Before the IFCA was founded in September 2006, different individuals on Islesboro were working independently to address the island’s growing feral cat problem. Because many of those cats were killing wild birds and tearing through the garbage of local residents, something had to be done.

Current board members (including Bethune, Lisa Satchfield, Katie Hickel, Bonnie Bird, Charles Serns, and Joan Lillie) began spending their own time and money to catch the cats and have them spayed and neutered before returning the wild animals to their home colonies.

“All the members of the board were doing something independently,” says Bethune, “and I brought them together under the roof of the IFCA.”

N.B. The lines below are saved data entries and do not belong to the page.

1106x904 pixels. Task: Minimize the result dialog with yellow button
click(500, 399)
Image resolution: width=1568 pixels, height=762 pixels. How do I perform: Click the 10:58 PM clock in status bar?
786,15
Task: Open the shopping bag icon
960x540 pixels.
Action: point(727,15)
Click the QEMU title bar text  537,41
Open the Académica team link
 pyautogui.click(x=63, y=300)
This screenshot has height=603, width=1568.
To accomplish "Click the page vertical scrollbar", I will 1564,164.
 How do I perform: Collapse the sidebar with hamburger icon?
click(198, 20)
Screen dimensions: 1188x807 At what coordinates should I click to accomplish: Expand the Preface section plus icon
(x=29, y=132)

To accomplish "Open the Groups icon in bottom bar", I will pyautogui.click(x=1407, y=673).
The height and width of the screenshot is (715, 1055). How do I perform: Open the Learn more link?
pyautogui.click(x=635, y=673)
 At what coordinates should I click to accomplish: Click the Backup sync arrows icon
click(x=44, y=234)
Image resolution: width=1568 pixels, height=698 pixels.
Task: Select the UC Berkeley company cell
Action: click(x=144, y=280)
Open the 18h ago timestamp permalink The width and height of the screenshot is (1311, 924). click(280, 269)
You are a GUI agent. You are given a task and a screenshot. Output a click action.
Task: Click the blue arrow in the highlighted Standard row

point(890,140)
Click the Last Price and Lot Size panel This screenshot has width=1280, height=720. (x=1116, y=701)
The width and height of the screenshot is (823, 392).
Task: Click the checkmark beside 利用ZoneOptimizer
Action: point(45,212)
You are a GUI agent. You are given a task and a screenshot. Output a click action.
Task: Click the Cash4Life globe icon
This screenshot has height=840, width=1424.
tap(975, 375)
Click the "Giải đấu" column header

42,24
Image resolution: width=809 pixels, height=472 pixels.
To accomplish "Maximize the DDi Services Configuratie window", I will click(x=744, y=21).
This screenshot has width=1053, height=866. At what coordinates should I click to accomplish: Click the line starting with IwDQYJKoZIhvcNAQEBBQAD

Feral cats come from one of two places. Either they are cats that have been forced to live in the wild after being abandoned by their human owners, or they are cats that are the offspring of such abandoned pets.

Although the exact meaning of “feral cat” remains somewhat vague, Dr. Annette Rauch of the Cumming School of Veterinary Medicine of Tufts University defines them as cats that are “unsocialized to human contact. Feral cats are cats that are afraid of people,” she says, “They are cats who won’t let anyone touch them.”

The work the IFCA does on Islesboro is vitally important, as feral cats are becoming a significant problem in many communities around the United States. While the exact population is not known, Dr. Rauch estimates the numbers of feral cats in this country is a very large number indeed.

“No one really knows how many there are,” she says, “because they are hidden, living in colonies behind pizza parlors and in state parks. However, it’s estimated there are as many feral cats in the U.S. as there are domesticated cats, a number that may be as high or 70 or 80 million.”

Although feral cats occasionally bring benefits to a community (for instance, by controlling rodent populations), the problems that may result from a large feral cat population can be myriad. Feral cats sometimes hunt and kill small animals and wild birds. They can spread diseases such as rabies, round worm, and toxoplasmosis. And their presence alone can be problematic, with the fighting, mating, and howling that is a natural part of a feral cat colony often proving to be a considerable nuisance to the people living in a city or town.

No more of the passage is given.